Craftsmen from all over the city concentrate on Nebau

The 41-meter-long and 14-meter-wide sawmill building is bright and spacious, writes the reporter. "You can, as the sawyer likes to say, handle the thickest and longest ‘things,’ which is an advantage in the whole working process", he further states. Next to the saw hall were the "saw grinding chamber and the followers’ room".

The latter is also described as a meeting place where "on rainy days or during the winter, men on leave from work like to get together" gave. Obviously, the tradesmen from all over the city and the surrounding area concentrated on the new construction object.

In the advertising section of the supplement, four carpentry firms alone – Albert Prob, Louis Kuch, Robert Maier and Karl Schluter – are represented with advertisements. Master builder Richard Schill from Wildbad – who, according to the editorial text, was also responsible for construction management – advertises construction consulting and planning, while Wilhelm Schill identifies himself as a building construction and civil engineering company. Karl Wendel offers: "Expert execution of all tinsmith and installation work". installation work".

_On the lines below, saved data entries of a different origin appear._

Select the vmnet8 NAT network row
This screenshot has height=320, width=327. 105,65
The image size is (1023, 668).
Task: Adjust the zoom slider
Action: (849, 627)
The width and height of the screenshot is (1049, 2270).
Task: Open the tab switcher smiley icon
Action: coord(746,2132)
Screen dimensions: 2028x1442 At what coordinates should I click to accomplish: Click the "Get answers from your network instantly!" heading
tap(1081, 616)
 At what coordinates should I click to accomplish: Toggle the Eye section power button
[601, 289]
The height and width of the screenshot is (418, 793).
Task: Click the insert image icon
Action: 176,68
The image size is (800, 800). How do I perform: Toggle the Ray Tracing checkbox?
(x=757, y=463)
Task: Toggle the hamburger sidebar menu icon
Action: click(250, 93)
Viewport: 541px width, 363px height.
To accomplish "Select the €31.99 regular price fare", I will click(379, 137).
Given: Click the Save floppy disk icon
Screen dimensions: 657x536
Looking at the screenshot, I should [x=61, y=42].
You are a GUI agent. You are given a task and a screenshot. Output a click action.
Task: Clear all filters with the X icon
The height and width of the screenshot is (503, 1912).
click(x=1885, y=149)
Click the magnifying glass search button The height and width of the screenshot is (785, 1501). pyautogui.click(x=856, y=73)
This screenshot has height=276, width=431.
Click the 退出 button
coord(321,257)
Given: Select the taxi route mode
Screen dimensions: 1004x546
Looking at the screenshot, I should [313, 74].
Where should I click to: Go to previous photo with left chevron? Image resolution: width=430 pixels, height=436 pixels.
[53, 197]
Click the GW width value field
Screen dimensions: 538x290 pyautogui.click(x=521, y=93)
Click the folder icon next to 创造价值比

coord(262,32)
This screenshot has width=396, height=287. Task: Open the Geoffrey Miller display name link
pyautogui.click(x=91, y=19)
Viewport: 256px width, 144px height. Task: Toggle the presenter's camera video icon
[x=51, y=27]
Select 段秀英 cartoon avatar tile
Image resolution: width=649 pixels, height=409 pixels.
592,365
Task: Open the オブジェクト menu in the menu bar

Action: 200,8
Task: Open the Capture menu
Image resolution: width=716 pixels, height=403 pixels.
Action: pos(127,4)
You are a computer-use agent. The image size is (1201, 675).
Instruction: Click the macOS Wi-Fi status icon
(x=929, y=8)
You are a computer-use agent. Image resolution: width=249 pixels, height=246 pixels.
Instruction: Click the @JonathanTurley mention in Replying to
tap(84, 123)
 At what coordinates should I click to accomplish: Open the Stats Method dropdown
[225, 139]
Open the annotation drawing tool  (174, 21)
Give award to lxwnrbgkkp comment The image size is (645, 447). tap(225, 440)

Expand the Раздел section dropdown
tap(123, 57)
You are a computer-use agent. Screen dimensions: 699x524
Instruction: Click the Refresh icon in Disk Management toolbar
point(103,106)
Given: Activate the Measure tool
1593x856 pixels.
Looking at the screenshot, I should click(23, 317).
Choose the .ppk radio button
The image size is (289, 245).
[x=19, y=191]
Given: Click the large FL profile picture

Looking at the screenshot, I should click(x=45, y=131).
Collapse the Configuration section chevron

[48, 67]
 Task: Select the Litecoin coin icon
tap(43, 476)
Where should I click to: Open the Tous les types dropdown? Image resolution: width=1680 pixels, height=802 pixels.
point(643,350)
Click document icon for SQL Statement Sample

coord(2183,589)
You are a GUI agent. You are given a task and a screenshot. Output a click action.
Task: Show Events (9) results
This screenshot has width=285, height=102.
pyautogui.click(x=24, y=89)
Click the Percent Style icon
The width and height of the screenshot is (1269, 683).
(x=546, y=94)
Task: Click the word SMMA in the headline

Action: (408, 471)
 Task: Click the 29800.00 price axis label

Older Wildbaders may still remember names like glazier Robert Vollmer, locksmith Eugen Lipps, master painter Karl Batt or carpenter Karl Gunthner. Hermann Brachhold advertised as a carpenter’s and furniture maker’s workshop. Obviously, the "Philippp Electrical and Broadcasting House" – which, like almost all the companies mentioned, has long since disappeared – was used for laying cables from Wildbad. For all kinds of "gas and electricity equipment advertised the "Stadt. Wildbad Works".

An old sawyer tells

"An old sawmiller tells", Christian Kallfass is one of the oldest living sawmillers in the Enz valley and has been working in the Windhof sawmill for 55 years."

The Treiber sawmill – as the Windhof sawmill was also called – brings back many memories for the vital 70-year-old, who is still at work. Corinna and Peter Aschauer, interested in the history of Wildbad, know that the interviewee was a great uncle of the woman. He still experienced the time of the wood rafting, in which occasionally rafters and sawyers were not green to each other, as he related.


This photo from the collection of Corinna and Peter Aschauer shows workers at the Windhof sawmill circa 1928 who lost their traditional jobs ten years later. Photo: Digital archive: Schabert

In times of water scarcity, it was often said: "Christian look for water"." He had then had to go to the weir to check that no unauthorized or, to play a prank, disgruntled rafters had pulled up the weir board.

Because often the boss did not let them pull up for an announced raft, which had led to return carriages by the later grumbling on the water past the sawmill. In the supplement, Kallfass also reports on the large water wheel that transmitted the power of the Enz River to the sawmill at the Windhof until 1889.